(GIVEN PASSAGE):
--------------------------------------------------

The island is approximately 250 metres (270 yards) from the mainland at Bigbury-on-Sea and is a tidal island, approachable on foot at low tide via a tract of hard sand. At high tide, a sea tractor transports passengers back and forth, operated by the hotel. The first sea tractor dated to 1929. By the end of World War 2 a DUKW "duck" amphibious vehicle was being used. A new sea tractor came in 1955, and the current third generation tractor dates from 1969. The vehicle drives across the beach with its wheels underwater on the sandy bottom while its driver and passengers sit on a platform high above. Power from a Fordson tractor engine is relayed to the wheels via hydraulic motors. In 2011, the fare cost £2 per person.

==Media==
The 2001 TV adaptation of Agatha Christie's Evil Under the Sun used the island as a filming location. Several scenes from the BBC’s 1987 dramatisation of Christie’s story Nemesis were filmed in the hotel. In 1994 "Somewhere Over the Rainbow", an episode of the television series Lovejoy, was set and filmed on the island. The island was the location for GMTV's Inch-loss Island slimming feature in 2008, as it was for the original series in 2001. The climactic scene of the 1965 British film Catch Us If You Can (featuring The Dave Clark Five) takes place at the island. It was also used as a setting for an episode of Dixon of Dock Green in 1973.

--------------------------------------------------

(EXTRACTED RECORDS):
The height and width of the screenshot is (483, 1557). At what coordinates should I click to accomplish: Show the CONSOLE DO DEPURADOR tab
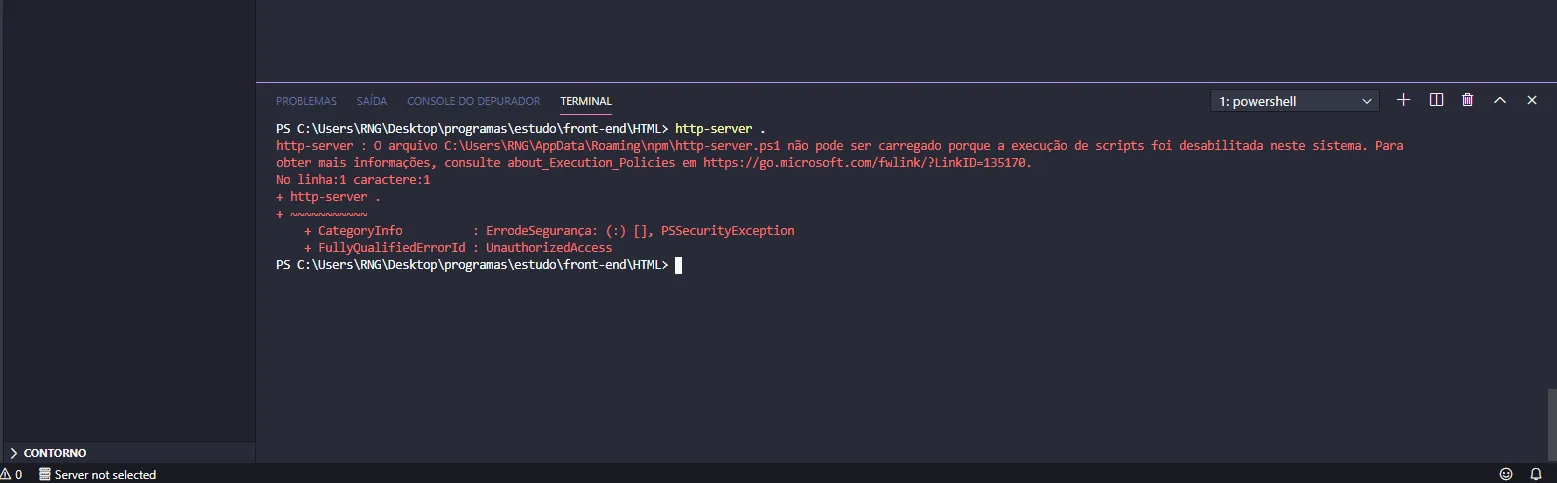(x=473, y=101)
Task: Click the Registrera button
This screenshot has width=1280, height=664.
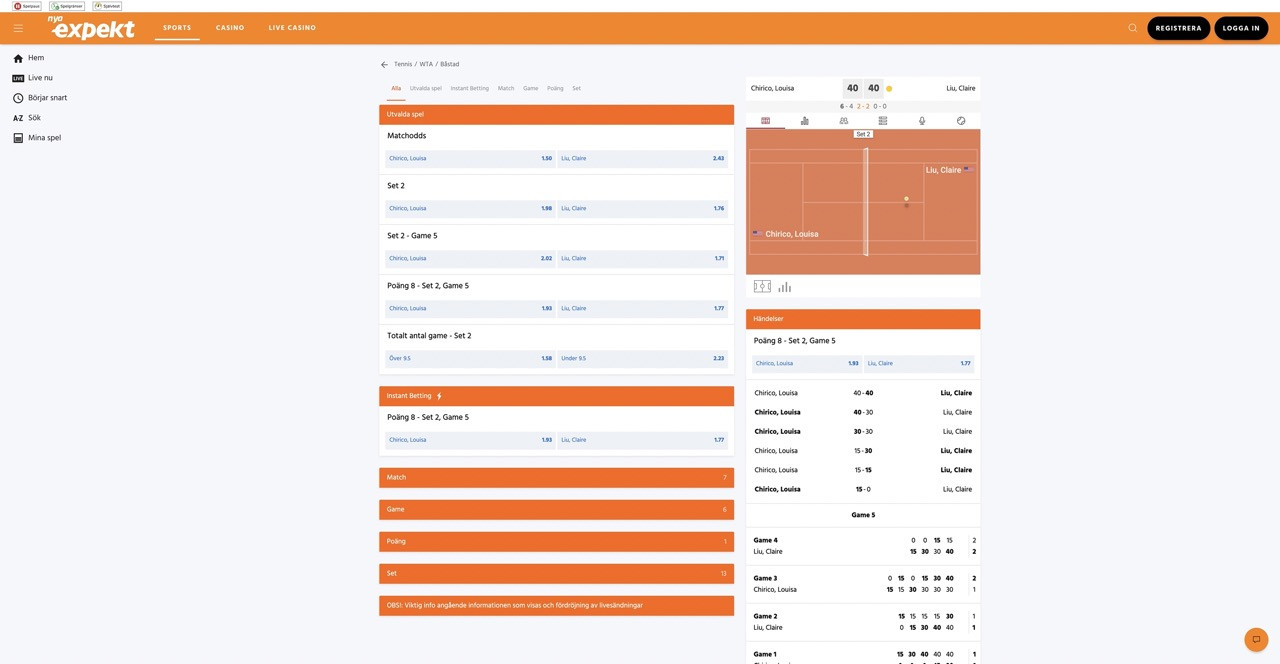Action: click(x=1178, y=28)
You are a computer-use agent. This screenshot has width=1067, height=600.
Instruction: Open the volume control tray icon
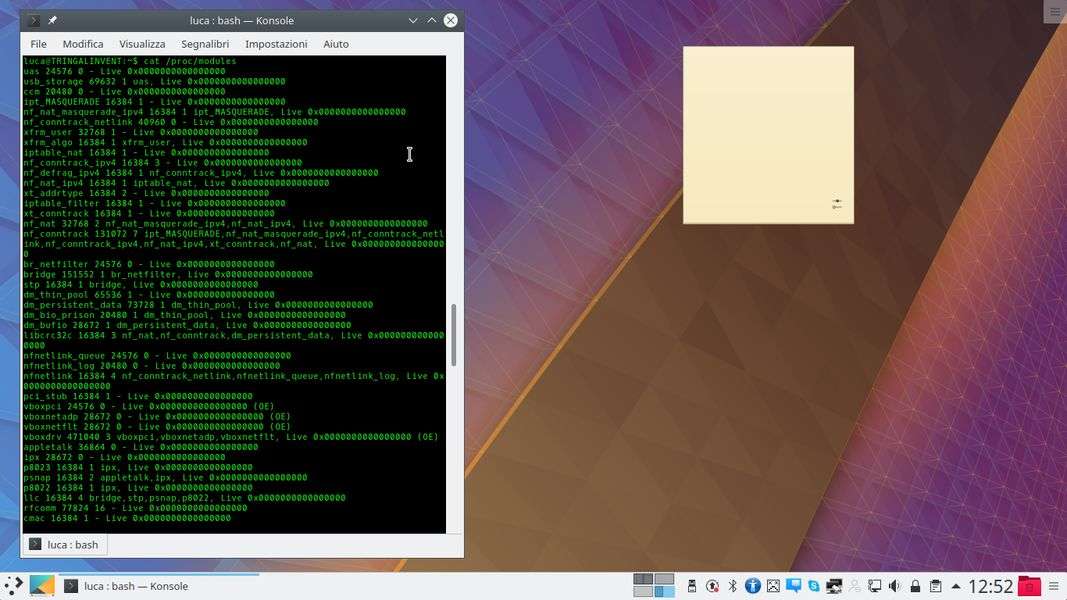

--------------------------------------------------

(REQUIREMENT): Summarize the island passage in two sentences. Work only from the island passage, not the data.

(FINISHED EXERCISE): The island lies about 250 meters from the mainland at Bigbury-on-Sea and can be reached on foot across hard sand at low tide, while at high tide a hotel-operated sea tractor, the current one dating from 1969, carries passengers across. The island and its hotel have been used as a setting or filming location for several productions, including adaptations of Agatha Christie's Evil Under the Sun and Nemesis, an episode of Lovejoy, and the 1965 film Catch Us If You Can.